THE BRAIN IS KIND OF A BIG DEAL

An introduction to the lead guitar and vocalist for the Brainiacs—the human brain.

The brain (familiar to readers of Seluk’s “The Awkward Yeti” webcomic, which spun off the adult title Heart and Brain, 2015) looks like a dodgeball with arms and legs—pinkish, sturdy, and roundish, with a pair of square-framed spectacles bestowing an air of importance and hipness. Other organs of the body—tongue, lungs, stomach, muscle, and heart—are featured as members of the brain’s rock band (the verso of the dust jacket is a poster of the band). Seluk’s breezy, conversational prose and brightly colored, boldly outlined cartoon illustrations deliver basic information. The brain’s role in keeping the heart beating and other automatic functions, directing body movements, interpreting sights and sounds, remembering smells and tastes, and regulating sleep and hunger are all explained, prose augmented by dialogue balloons and information sidebars.

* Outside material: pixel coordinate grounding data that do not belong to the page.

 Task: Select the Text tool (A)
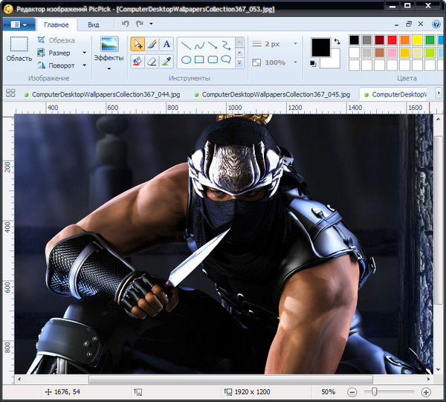pos(167,44)
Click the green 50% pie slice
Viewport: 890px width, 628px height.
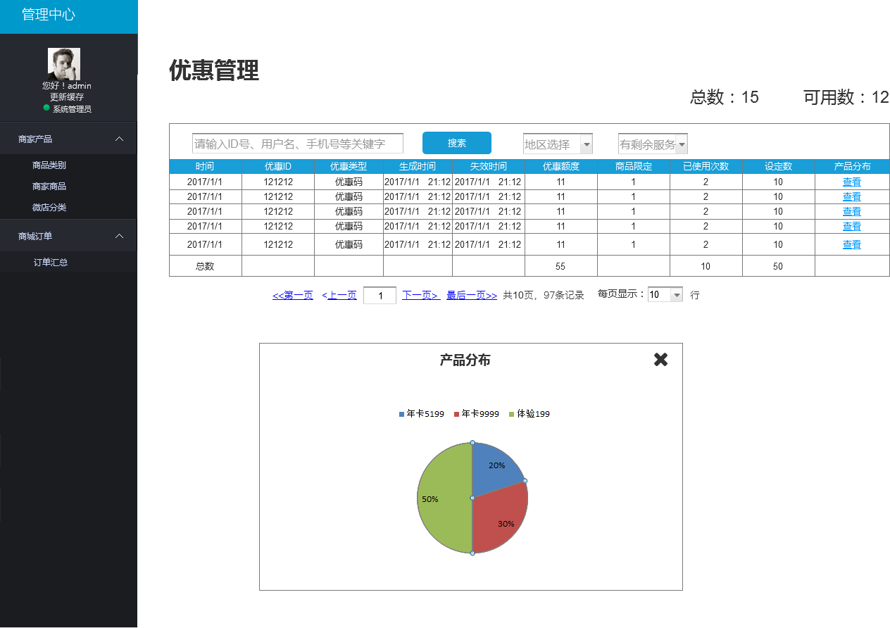(444, 498)
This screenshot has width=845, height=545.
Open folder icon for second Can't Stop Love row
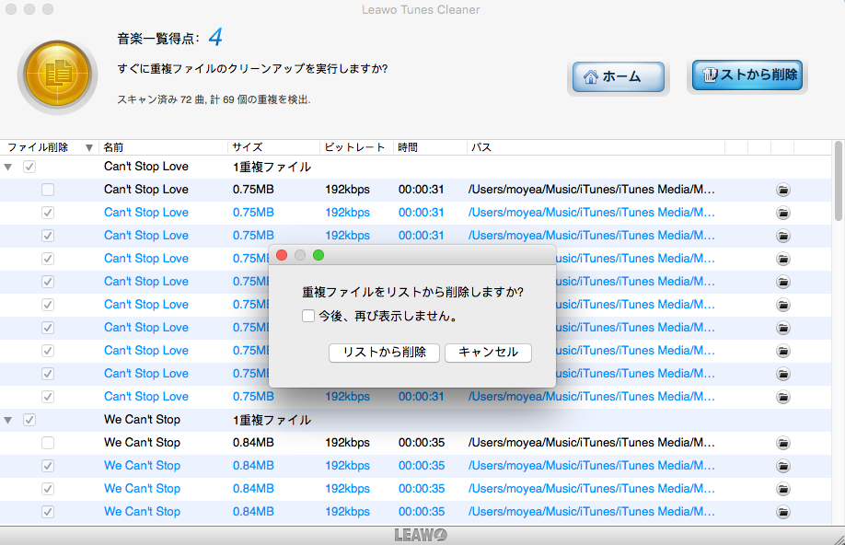tap(782, 213)
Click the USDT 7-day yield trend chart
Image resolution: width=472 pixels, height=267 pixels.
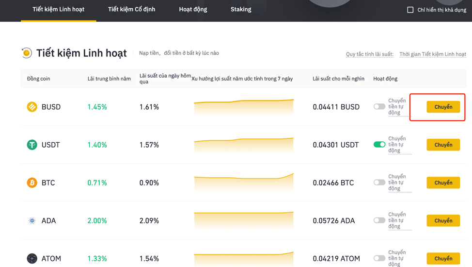[244, 145]
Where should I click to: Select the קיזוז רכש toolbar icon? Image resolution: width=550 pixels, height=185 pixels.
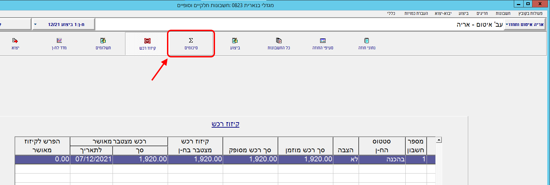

Seluk points out, importantly, that feelings originate in the brain: “You can control how you react…but your feelings happen no matter what.” The parodied album covers on the front endpapers (including the Beatles, Pink Floyd, Green Day, Run DMC, Queen, Nirvana) will amuse parents—or at least grandparents—and the rear endpapers serve up band members’ clever social media and texting screenshots. Backmatter includes a glossary and further brain trivia but no resources or bibliography.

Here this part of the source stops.